SARASOTA, FL – Internationally acclaimed artist, Andrea Dasha Reich unveils her new body of work in a dual exhibition at Alfstad& Contemporary: Flying Colors and Resin Renaissance. Inspired by the organic shapes of nature, Flying Colors features Reich’s new Fusion painting style, as well as many colorful sculptures and shapes. Resin Renaissance, an installation debuting the gallery’s new “Backspace,” displays gently folding sculptural fragments that emit a creamy effervesce, reminiscent of the flowing garments adorning statues in the Uffizi or Galleria dell’Accademia. The shows open Friday evening, March 4th, and run through April 1st.

“Color, color, color,” says Sam Alfstad, standing in the gallery’s front space. “The impact of Andrea Dasha Reich’s work is immediate and stunning. There is no way anyone can walk in the gallery and see her work – hanging from the walls and rafters – and not break into a smile.”

Employing her distinctive resin techniques, Reich has created a new range of work for this exhibition, including free-form sculptures – “Tails,” “Tubes,” “Crumples” and “Strata.” Displayed as hanging pieces, wall installations and stand-alone forms, the work draws viewers into a world of beauty and joyful vitality.

“These pieces are three dimensional and explosively colorful,” says Reich.

Reich’s Fusion Series, also on display, extends her painting style in new and exciting directions.
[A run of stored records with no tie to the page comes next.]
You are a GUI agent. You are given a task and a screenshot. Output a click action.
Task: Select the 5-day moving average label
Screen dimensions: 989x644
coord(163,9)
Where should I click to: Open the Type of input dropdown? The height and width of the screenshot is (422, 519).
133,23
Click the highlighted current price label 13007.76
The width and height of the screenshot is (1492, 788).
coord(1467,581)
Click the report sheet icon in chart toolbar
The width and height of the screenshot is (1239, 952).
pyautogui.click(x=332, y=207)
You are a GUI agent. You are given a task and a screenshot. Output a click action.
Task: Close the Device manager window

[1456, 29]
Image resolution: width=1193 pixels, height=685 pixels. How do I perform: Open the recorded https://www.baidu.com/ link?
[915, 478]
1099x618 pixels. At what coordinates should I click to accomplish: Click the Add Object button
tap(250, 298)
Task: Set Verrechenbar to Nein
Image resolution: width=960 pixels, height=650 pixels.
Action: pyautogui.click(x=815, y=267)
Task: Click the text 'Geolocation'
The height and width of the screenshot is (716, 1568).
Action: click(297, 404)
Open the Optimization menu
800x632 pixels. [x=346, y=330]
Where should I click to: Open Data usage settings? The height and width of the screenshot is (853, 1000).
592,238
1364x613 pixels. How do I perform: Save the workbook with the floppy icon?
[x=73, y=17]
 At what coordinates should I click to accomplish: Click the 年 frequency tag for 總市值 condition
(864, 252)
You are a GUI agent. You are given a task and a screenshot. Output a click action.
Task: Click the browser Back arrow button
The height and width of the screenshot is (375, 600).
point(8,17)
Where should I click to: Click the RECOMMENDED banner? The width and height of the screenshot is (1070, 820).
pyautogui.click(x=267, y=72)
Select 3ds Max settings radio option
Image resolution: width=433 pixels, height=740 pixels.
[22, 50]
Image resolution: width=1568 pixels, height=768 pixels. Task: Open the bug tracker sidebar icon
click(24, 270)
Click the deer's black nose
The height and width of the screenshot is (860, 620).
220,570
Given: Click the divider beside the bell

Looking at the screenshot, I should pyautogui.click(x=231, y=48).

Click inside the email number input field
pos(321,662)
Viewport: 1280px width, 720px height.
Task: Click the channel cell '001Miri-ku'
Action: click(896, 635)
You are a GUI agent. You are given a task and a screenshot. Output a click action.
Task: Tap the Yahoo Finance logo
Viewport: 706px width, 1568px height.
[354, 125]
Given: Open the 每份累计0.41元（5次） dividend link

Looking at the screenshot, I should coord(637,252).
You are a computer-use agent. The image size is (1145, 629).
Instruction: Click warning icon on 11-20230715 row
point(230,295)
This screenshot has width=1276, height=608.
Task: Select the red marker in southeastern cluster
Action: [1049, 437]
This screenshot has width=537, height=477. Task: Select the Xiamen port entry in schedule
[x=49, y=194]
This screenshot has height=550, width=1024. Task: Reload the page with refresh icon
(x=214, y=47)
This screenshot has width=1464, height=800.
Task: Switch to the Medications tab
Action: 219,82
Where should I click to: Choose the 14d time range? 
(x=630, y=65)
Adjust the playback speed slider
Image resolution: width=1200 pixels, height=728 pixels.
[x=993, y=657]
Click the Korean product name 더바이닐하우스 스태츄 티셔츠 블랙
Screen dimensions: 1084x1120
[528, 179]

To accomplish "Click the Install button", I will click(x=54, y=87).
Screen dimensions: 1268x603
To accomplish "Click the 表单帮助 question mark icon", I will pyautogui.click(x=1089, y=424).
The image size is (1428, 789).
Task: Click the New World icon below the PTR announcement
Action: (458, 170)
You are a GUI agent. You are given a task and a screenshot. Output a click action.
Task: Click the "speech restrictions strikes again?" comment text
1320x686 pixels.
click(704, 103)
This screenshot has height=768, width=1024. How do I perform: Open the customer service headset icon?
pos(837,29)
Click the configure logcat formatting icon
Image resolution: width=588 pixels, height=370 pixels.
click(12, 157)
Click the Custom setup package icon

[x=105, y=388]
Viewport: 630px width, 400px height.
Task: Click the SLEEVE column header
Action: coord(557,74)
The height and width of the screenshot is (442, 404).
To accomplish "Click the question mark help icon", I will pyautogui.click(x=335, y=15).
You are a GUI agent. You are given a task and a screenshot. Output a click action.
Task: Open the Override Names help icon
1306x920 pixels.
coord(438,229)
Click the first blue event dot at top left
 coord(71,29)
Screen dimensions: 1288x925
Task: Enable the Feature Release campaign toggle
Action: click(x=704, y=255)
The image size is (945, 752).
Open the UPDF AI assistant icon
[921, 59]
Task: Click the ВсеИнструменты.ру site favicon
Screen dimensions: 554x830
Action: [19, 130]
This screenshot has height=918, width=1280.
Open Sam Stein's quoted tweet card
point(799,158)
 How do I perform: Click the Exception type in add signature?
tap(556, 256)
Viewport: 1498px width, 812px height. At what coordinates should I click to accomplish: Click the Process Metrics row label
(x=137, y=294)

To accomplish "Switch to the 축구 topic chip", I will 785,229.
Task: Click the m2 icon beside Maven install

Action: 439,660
Still using the multi-layered technique of her early career, the new works are prints on canvas covered with multiple layers resins, acrylics, inks and dyes.

“The most evident aspect of Andrea Dasha Reich’s work is its seemingly unrehearsed look, its improvisational, ebullient feel,” writes Dominique Nahas, a curator and critic based in New York City. “This spontaneous aspect is matched by the same freshness that punctuates Matisse’s work: one that is filled with presentness, with immediacy and with aliveness all the while preserving that balance of universality and particularity, ephemerality and timelessness.”

In the gallery’s new “Backspace,” an entirely different motif is on display. While Reich's work is famous for its exuberant colors and abstraction, these works are a departure. She has blanched her resin process and formed delicate folds that echo classical sculpture. The results are pure-white fragments, shards of shape, as if long-lost pieces of the Pietà had been newly discovered.

Born in Prague, educated at the Bezalel Academy of Arts and Design in Jerusalem, Reich initially worked in fashion and textile design in New York City, later moving to fine art and establishing her studio in Sarasota. Her work now hangs in private and corporate collections around the world.